+++ 所给数据 +++
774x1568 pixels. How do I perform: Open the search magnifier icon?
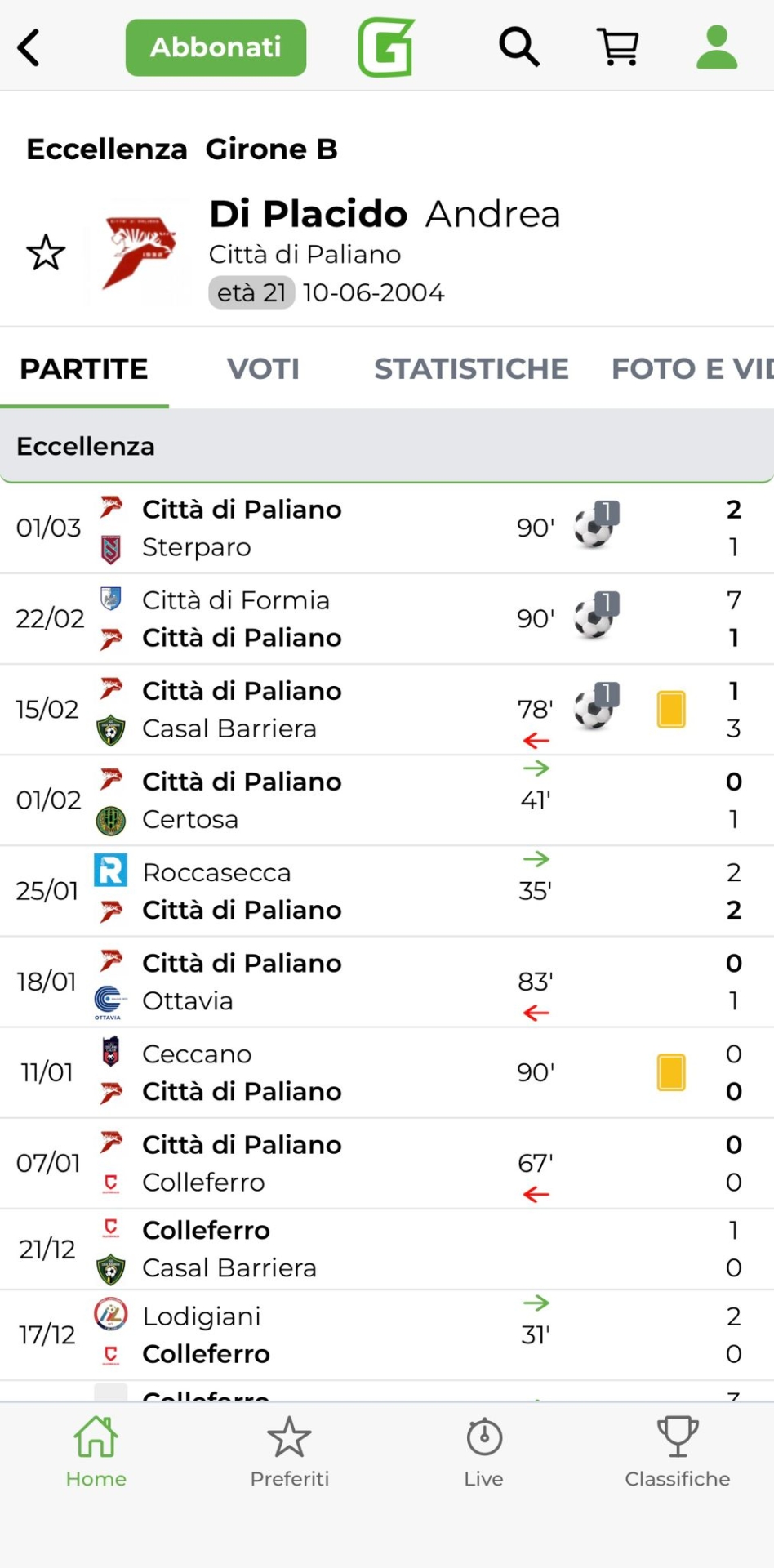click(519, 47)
+++
+++ 所给数据 +++
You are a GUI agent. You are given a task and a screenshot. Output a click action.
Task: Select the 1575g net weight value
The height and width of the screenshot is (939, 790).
+++
+++ 所给数据 +++
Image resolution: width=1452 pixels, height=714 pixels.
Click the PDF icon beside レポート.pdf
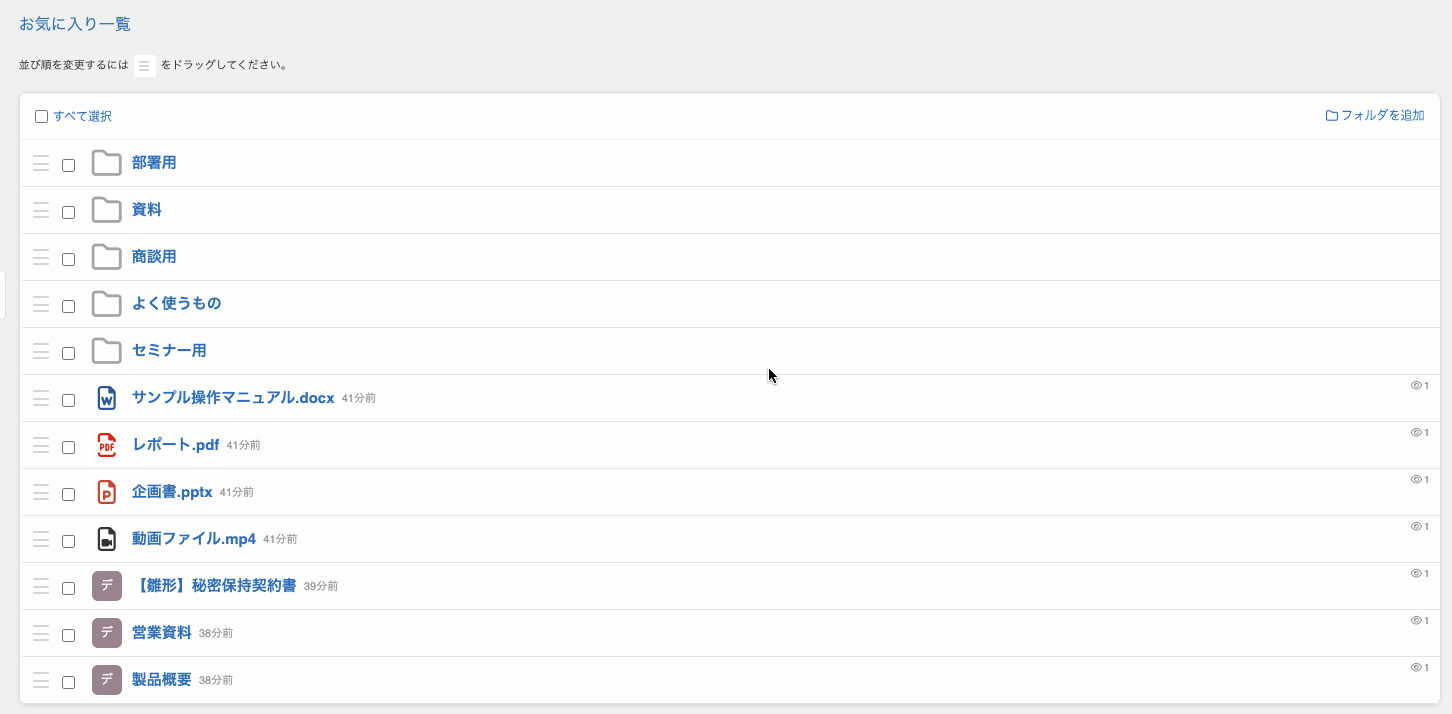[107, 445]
+++
• **任务要求**: 把上面数据中从包含“You are a GUI”的那一行到包含“The height and”的那一行重新写一遍，把里面的“net weight”换成“gross weight”，其他地方一字不改。只写这几行。

• **任务结果**:
You are a GUI agent. You are given a task and a screenshot. Output a click action.
Task: Select the 1575g gross weight value
The height and width of the screenshot is (939, 790).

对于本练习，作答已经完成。